▸ **Exercise task**
Write out the lines of the listing below, from the line with "The width and height of the screenshot is (1411, 840)." up to and including the line with "Action: point(855,361)", as a numbered list with blank lines omitted.

▸ **Records supplied**
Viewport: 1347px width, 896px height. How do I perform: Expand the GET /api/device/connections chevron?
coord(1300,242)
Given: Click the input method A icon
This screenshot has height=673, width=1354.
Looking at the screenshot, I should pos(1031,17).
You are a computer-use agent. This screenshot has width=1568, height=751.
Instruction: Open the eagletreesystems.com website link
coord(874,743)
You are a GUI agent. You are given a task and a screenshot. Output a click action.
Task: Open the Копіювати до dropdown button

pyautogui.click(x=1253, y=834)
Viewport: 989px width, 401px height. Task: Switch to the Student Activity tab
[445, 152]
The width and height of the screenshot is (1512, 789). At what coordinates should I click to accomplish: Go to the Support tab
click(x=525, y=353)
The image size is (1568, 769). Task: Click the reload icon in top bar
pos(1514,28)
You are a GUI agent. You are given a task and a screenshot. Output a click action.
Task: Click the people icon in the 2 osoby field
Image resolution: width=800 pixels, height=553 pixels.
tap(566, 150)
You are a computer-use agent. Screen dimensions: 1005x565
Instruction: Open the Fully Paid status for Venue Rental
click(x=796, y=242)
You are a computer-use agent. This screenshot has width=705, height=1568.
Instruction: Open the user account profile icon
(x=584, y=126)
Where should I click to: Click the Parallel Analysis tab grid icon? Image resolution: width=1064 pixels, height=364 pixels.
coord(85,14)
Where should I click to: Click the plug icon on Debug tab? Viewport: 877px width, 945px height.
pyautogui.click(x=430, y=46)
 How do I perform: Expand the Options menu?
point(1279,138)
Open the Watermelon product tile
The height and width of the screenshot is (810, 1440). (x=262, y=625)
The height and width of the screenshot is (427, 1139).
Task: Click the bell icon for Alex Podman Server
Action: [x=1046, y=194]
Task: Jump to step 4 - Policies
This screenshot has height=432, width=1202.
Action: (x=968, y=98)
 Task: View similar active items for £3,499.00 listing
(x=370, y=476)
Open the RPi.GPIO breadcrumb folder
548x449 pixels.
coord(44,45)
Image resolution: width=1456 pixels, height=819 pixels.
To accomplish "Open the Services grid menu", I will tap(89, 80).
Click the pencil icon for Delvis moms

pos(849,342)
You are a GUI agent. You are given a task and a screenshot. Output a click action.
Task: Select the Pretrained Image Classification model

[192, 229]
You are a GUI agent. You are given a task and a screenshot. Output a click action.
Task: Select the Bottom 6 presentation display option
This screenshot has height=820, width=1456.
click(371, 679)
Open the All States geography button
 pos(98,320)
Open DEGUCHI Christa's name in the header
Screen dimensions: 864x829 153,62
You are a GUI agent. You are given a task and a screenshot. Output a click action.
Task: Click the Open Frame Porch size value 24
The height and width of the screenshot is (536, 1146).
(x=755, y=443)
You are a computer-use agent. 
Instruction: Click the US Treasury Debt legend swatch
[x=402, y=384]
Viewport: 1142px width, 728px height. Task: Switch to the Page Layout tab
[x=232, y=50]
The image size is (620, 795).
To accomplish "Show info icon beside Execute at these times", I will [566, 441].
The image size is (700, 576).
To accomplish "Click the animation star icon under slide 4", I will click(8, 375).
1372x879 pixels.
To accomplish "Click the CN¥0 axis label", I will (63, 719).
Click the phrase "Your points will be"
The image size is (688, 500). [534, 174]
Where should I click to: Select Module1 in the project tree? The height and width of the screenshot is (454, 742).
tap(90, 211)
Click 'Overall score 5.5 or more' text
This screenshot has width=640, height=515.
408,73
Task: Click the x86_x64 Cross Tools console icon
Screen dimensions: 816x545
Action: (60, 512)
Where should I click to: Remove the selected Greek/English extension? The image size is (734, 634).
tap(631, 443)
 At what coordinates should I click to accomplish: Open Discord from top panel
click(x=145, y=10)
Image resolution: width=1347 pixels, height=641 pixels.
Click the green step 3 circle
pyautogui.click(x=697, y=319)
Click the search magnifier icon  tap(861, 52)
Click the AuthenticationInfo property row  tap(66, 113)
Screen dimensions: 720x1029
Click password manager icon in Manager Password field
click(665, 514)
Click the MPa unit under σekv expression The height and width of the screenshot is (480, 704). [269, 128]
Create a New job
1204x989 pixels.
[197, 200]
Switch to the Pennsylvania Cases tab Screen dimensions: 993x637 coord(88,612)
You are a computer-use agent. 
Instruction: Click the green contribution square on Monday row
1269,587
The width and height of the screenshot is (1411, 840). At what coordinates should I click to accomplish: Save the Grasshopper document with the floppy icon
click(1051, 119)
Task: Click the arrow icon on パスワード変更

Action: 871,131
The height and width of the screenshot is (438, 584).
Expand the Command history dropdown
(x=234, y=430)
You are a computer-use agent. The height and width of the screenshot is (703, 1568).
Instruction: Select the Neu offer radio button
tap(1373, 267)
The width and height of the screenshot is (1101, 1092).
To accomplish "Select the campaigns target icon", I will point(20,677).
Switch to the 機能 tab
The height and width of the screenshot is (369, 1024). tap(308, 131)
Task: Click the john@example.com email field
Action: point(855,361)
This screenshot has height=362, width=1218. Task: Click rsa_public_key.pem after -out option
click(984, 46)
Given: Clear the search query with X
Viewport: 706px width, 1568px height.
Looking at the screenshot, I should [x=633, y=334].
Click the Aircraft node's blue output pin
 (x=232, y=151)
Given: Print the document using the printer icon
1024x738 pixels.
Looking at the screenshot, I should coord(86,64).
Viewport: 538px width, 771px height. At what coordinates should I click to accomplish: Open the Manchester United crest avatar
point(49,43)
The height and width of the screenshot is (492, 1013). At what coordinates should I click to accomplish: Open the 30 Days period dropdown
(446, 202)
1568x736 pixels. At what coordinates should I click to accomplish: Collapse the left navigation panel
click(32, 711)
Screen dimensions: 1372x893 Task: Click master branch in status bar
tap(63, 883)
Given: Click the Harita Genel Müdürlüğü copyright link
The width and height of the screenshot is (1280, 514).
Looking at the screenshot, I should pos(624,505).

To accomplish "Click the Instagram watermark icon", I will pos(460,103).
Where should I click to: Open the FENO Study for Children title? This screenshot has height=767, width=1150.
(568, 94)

▸ **Result of this exercise**
1. The width and height of the screenshot is (1411, 840). At what coordinates should I click to accomplish: Save the Grasshopper document with the floppy icon
2. click(1051, 119)
3. Task: Click the arrow icon on パスワード変更
4. Action: 871,131
5. The height and width of the screenshot is (438, 584).
6. Expand the Command history dropdown
7. (x=234, y=430)
8. You are a computer-use agent. The height and width of the screenshot is (703, 1568).
9. Instruction: Select the Neu offer radio button
10. tap(1373, 267)
11. The width and height of the screenshot is (1101, 1092).
12. To accomplish "Select the campaigns target icon", I will point(20,677).
13. Switch to the 機能 tab
14. The height and width of the screenshot is (369, 1024). tap(308, 131)
15. Task: Click the john@example.com email field
16. Action: point(855,361)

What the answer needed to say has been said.